==== EXERCISE TEXT ====

This photo released by the Garfield County Sheriff's Office shows a tour bus that was carrying Chinese-speaking tourists after it crashed near Bryce Canyon National Park in southern Utah, killing at least four people and critically injuring up to 15…
This photo released by the Garfield County Sheriff's Office shows a tour bus that was carrying Chinese-speaking tourists after it crashed near Bryce Canyon National Park in southern Utah, killing at least four people, Sept. 20, 2019.

SALT LAKE CITY - A bus carrying Chinese-speaking tourists crashed near a national park in southern Utah, killing at least four people and critically injuring up to 15 others, authorities said Friday. 
 
The morning wreck near Bryce Canyon National Park left 12 to 15 people with "very critical injuries," the Utah Highway Patrol said on Twitter. 
 
Highway Patrol Cpl. Chris Bishop told The Associated Press that he expected the number of injured to be higher. 
 
The tour bus with 30 people aboard crashed near a highway rest stop about 7 miles (11 kilometers) from the park entrance. It's not yet clear what caused the crash. 
 
Highway Patrol photos show the top of a white bus smashed in and one side peeling away as the vehicle rests mostly off the side of a road near a sign for restrooms. Authorities were tending to people on the road, and others stood around covered in shiny blankets, the photos show. 
 
Bishop said injured victims were sent to three hospitals. One of them, Intermountain Garfield Memorial Hospital, said it received 17 patients.

==== DATA EXTRACTS ====

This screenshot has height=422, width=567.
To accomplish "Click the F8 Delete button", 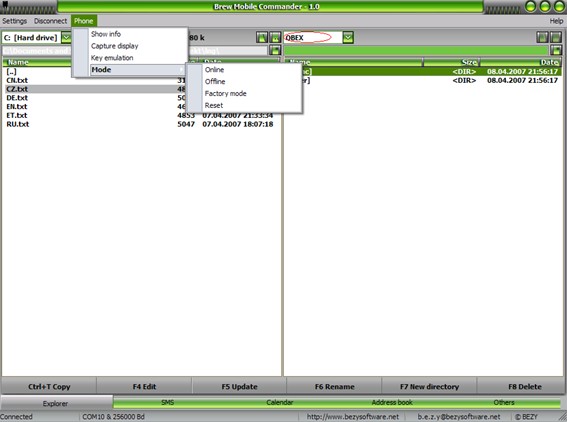I will click(525, 387).
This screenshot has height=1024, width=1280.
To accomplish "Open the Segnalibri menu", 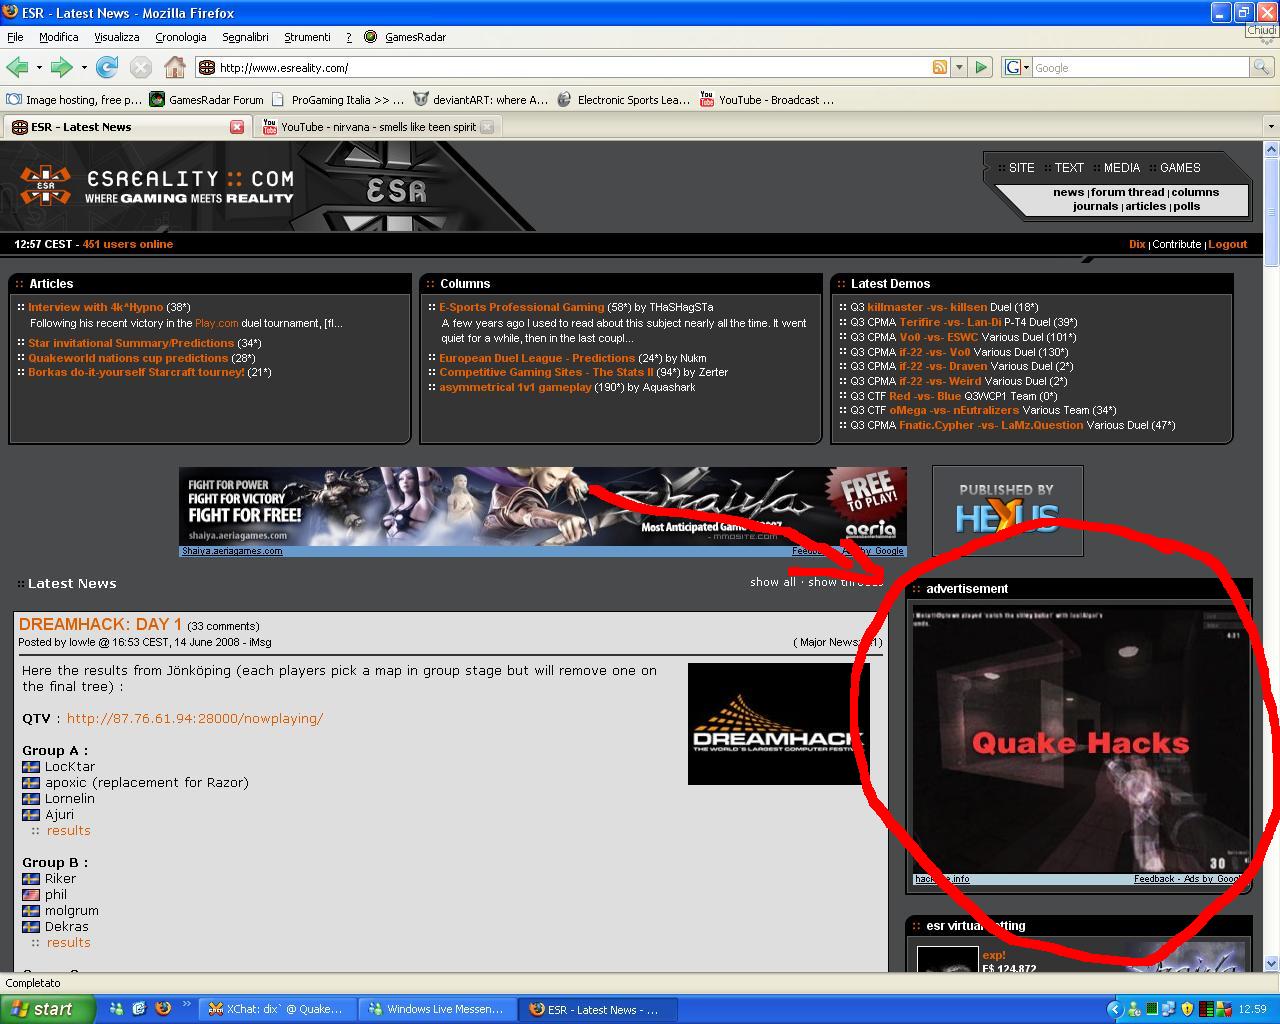I will coord(245,37).
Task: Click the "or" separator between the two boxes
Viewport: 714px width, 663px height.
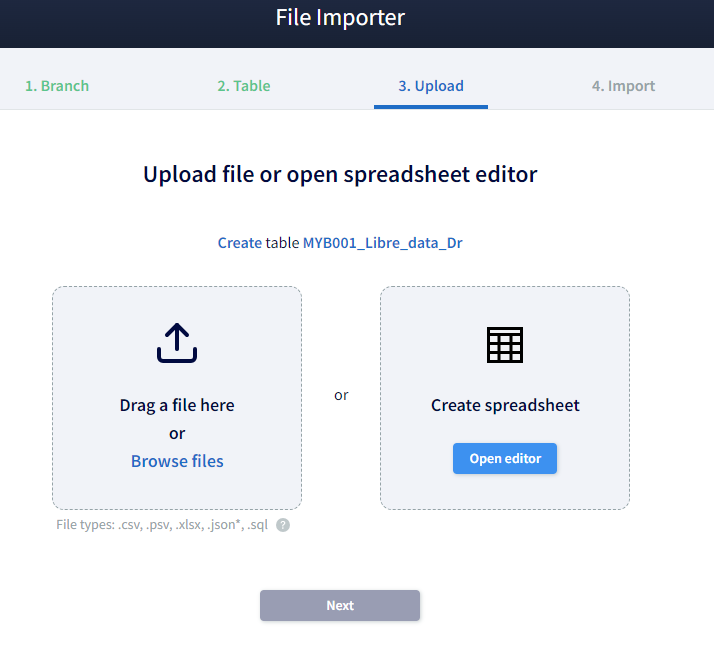Action: point(341,395)
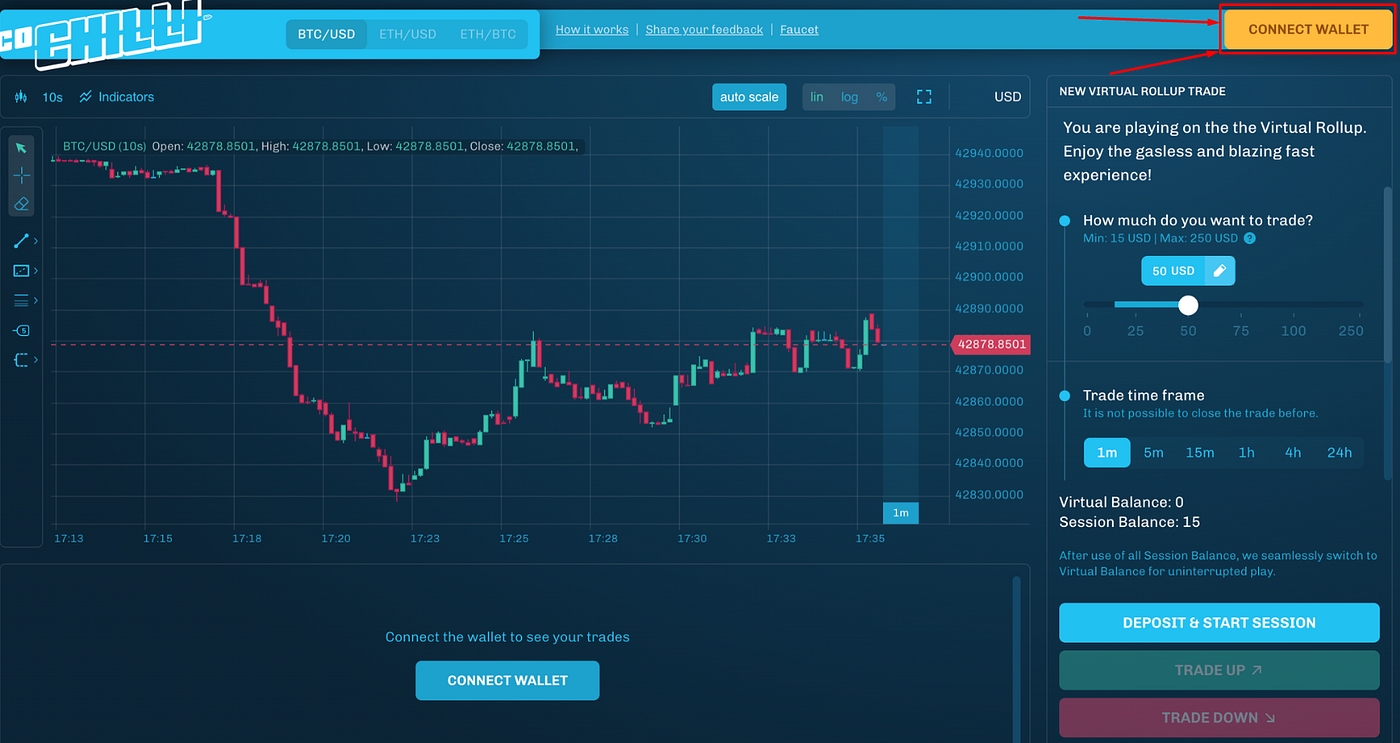Enable percent scale mode

coord(881,97)
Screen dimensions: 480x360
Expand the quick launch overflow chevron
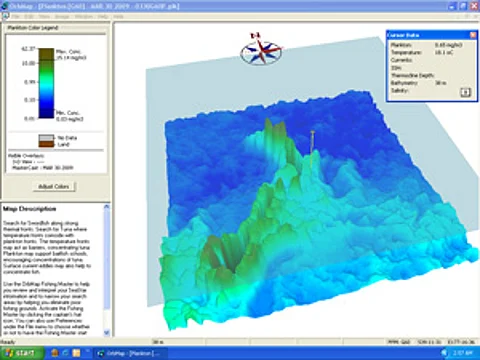coord(87,351)
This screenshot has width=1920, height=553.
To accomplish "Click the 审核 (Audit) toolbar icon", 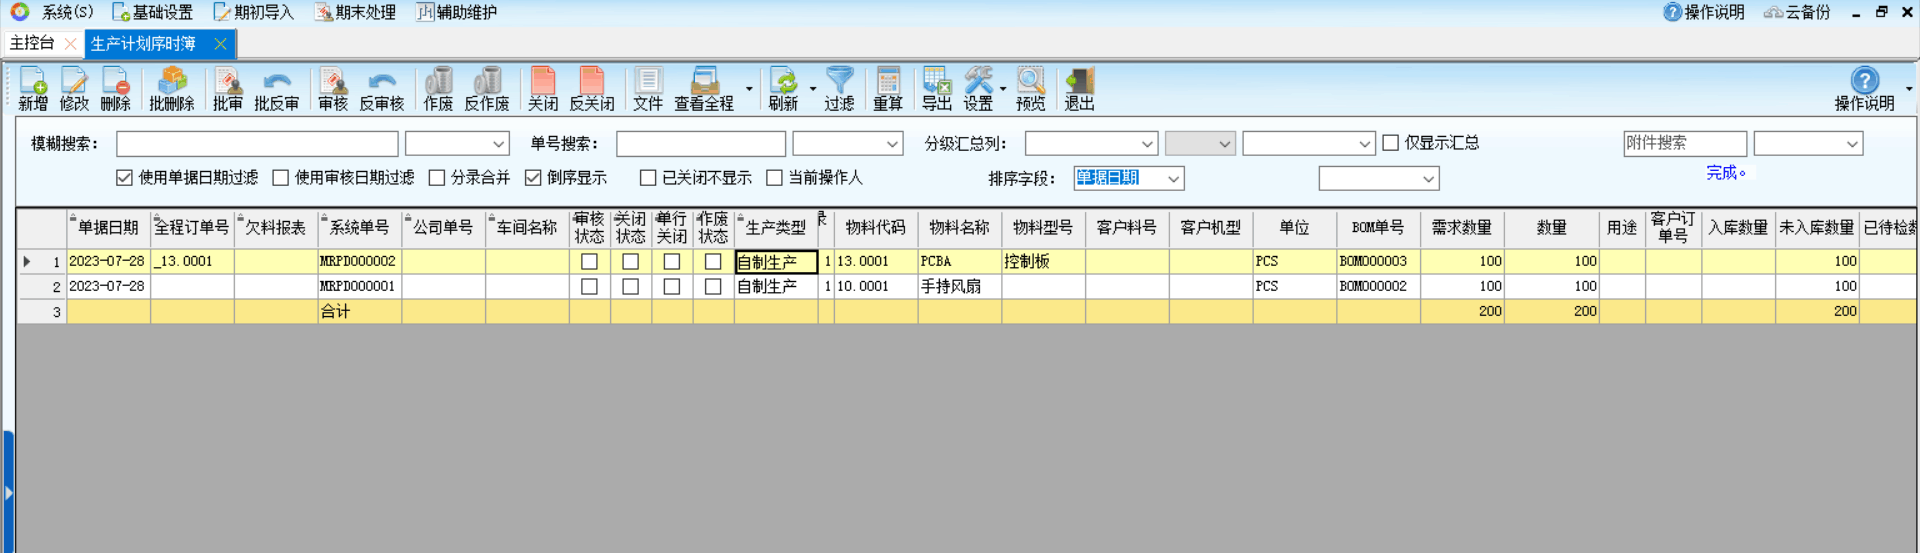I will pos(332,88).

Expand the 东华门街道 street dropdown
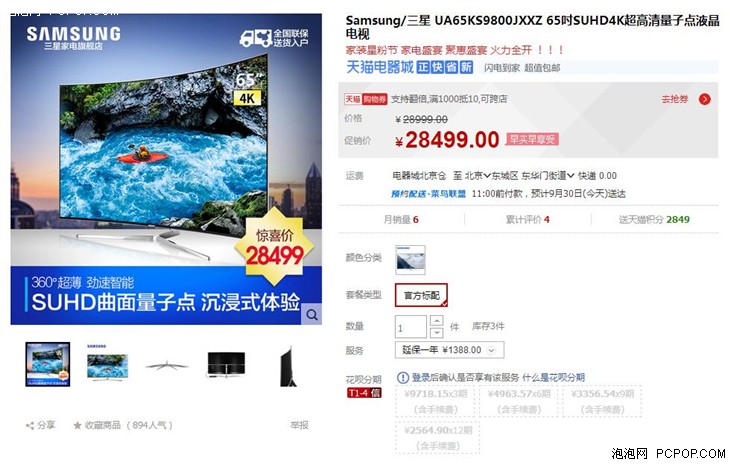pyautogui.click(x=548, y=176)
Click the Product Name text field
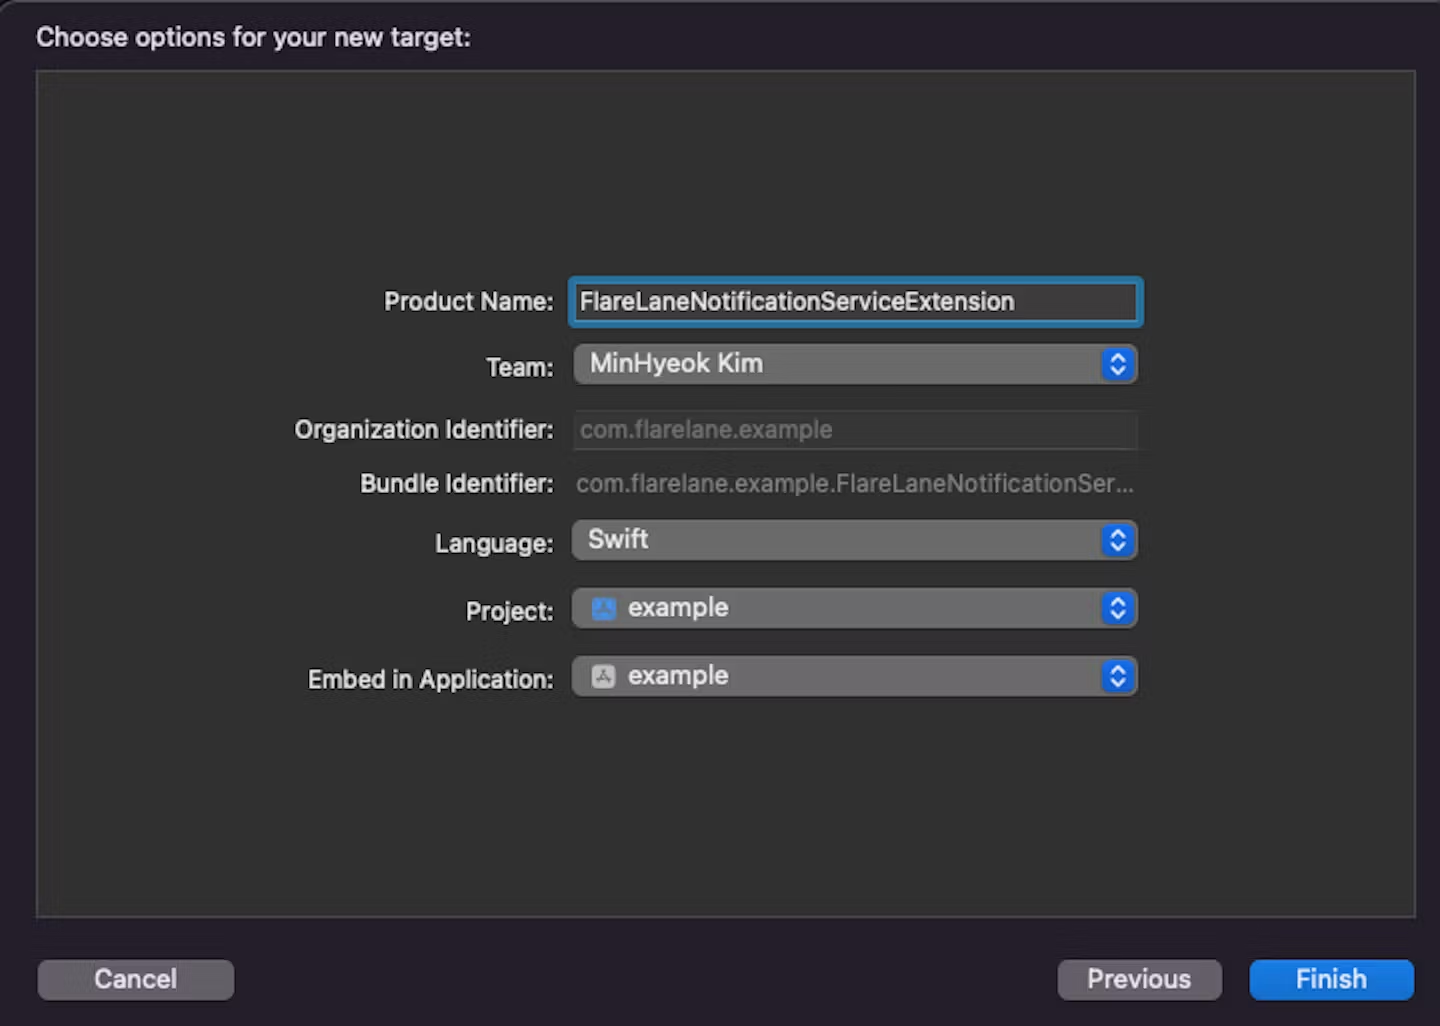The height and width of the screenshot is (1026, 1440). point(855,302)
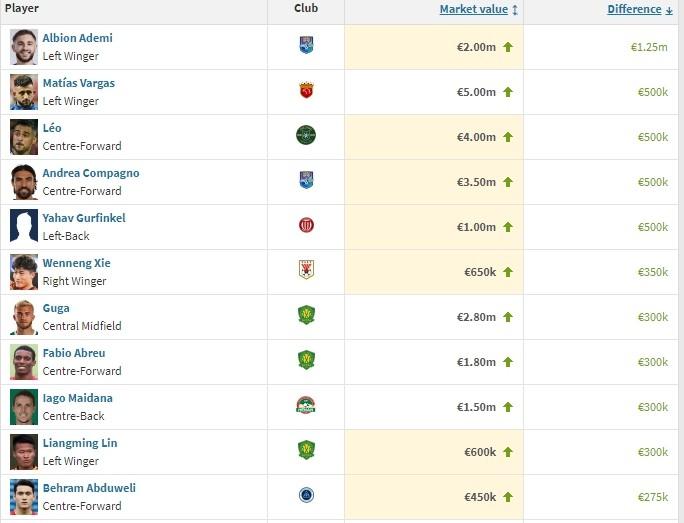The width and height of the screenshot is (684, 523).
Task: Click Matías Vargas profile photo
Action: tap(24, 91)
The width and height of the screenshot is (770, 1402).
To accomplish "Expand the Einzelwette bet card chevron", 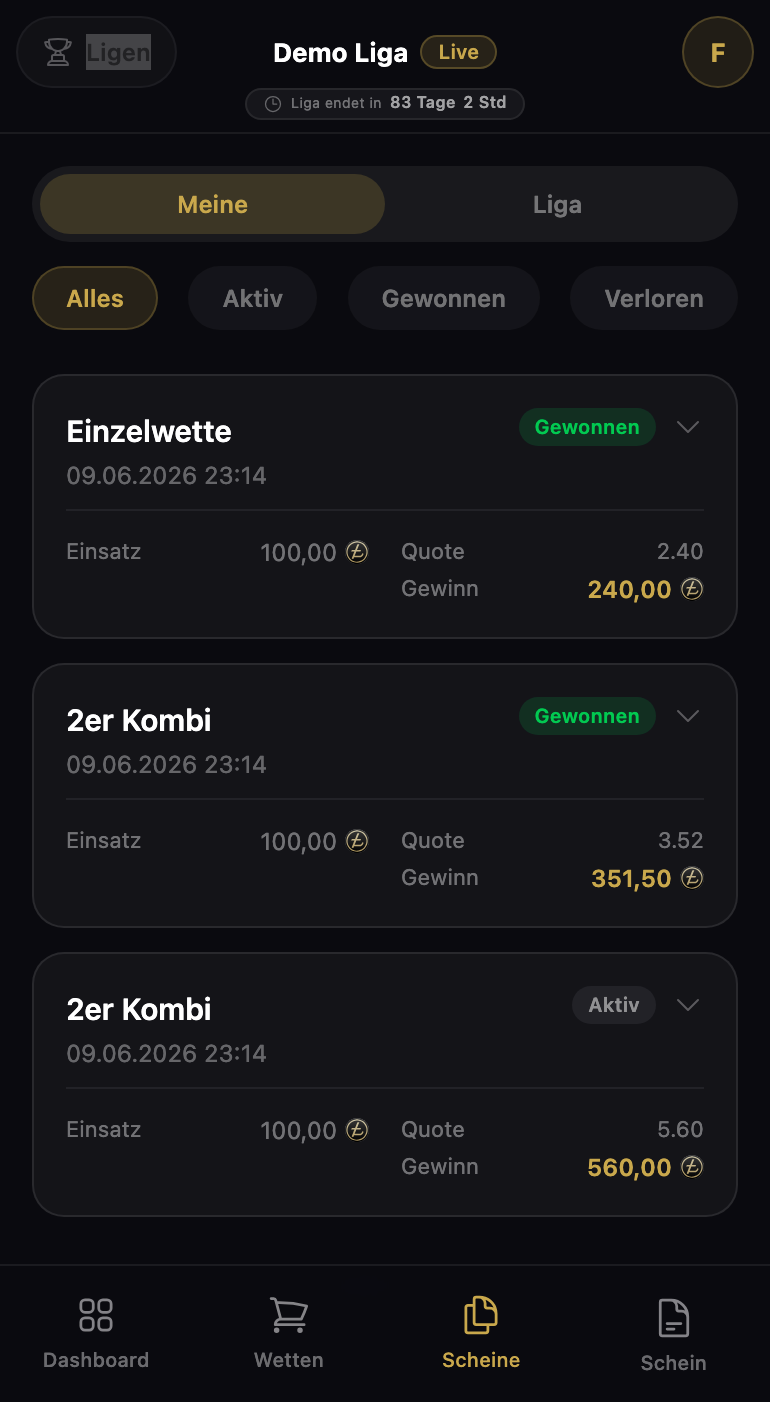I will pos(688,427).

====

◆ **WHAT IS REQUIRED**:
In the Utah bus crash report, how far from the park entrance did the tour bus crash?

◆ **ANSWER TO THIS PROBLEM**:
About 7 miles (11 kilometers), near a highway rest stop.